Qu’est-ce qui a pu amener la banque Morgan Stanley à avancer l’hypothèse d’une possible pénurie de vin ? Peut-être la réduction de la taille du vignoble européen et la réduction de l’offre sur le millésime 2012. Ceci étant, si la surface du vignoble européen baisse du fait de la politique d’arrachage des vignes au profit de cépages plus qualitatifs, mais les consommateurs sont plus attentifs à la qualité des vins. Par ailleurs, il ne faut pas oublier que l’Europe compte les trois pays produisant le plus de vin au monde : la France, l’Italie et l’Espagne. Il est donc peu probable que cette source se tarisse !
De manière plus plausible, la réduction de l’offre sur le millésime 2012 (dûe aux aléas climatiques) et la reprise de la consommation de vin en Russie, en Chine et aux USA (mais qui reste minime à l’échelle mondiale, de l’ordre de +0,7% en 2012) a conduit à une montée ponctuelle des prix, certes, mais de là à statuer sur une tendance durable et à parler de pénurie, c’est pousser le bouchon un peu loin, pour utiliser une expression adéquate ! Des années comme 2012, on en a connu par le passé : en 1984, 1981 et 2003 par exemple, les récoltes à Bordeaux furent plus maigres que d’habitude, et entrainèrent une hausse des prix allant de 40 à 50%.

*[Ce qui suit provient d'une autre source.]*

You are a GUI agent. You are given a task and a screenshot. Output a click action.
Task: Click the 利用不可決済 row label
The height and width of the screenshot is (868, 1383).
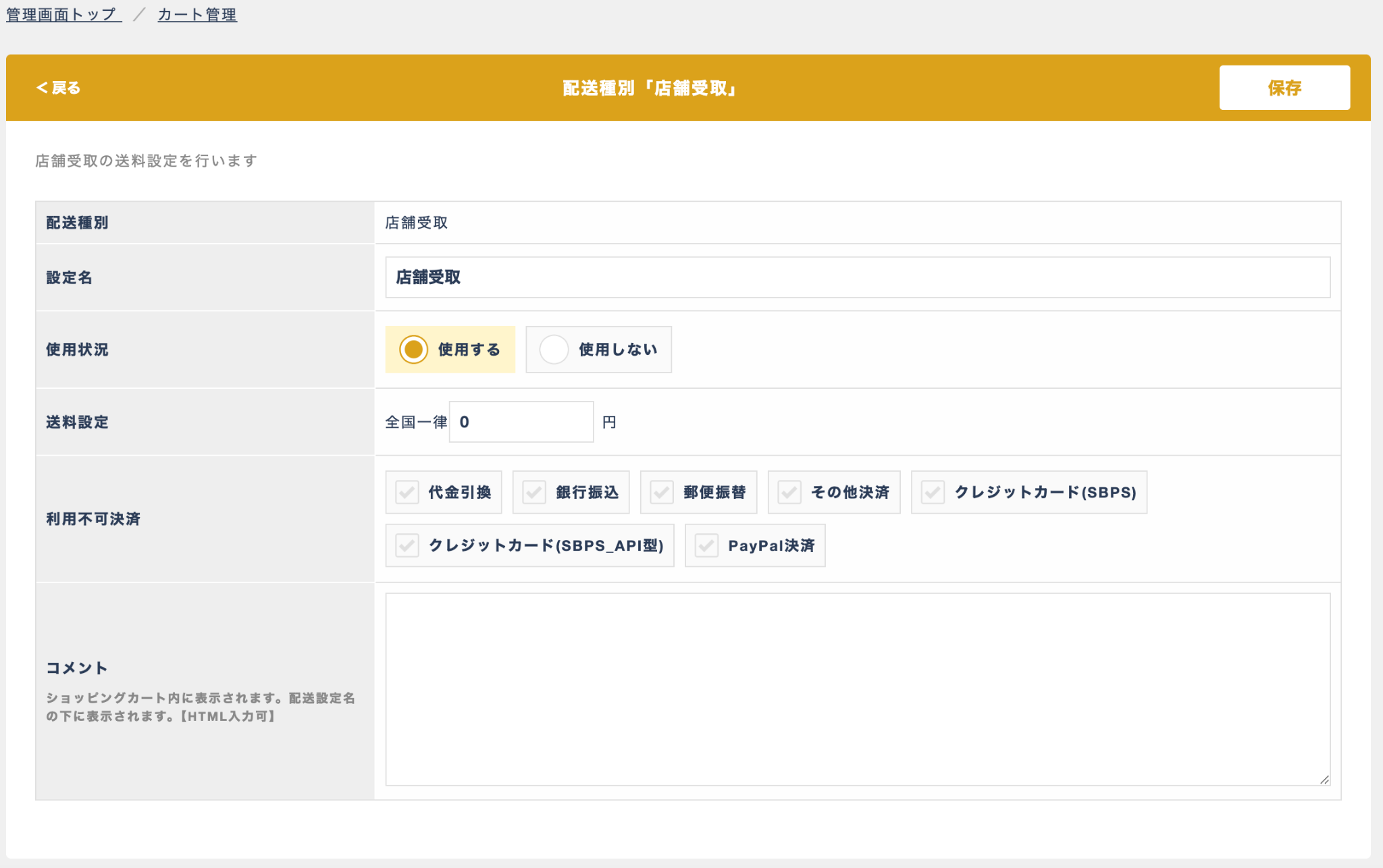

Et puis, on ne cessera de le dire, si la demande étrangère est friande des vins bordelais, ils ne constituent heureusement pas tout le paysage viticole mondial ! Les réserves en vin sont telles qu’aujourd’hui une pénurie paraît impossible : une centaine de pays produisent du vin, et on voit chaque jour de nouvelles régions viticoles émerger. Ainsi, les Chinois et les Américains se sont donnés les moyens d’assouvir leur soif : la Chine est le 5ème producteur mondial (même si les vins sont parfois appelés chinois quand ils sont assemblés à des vins d’autres pays), et les USA le 6è. Alors, à vos verres !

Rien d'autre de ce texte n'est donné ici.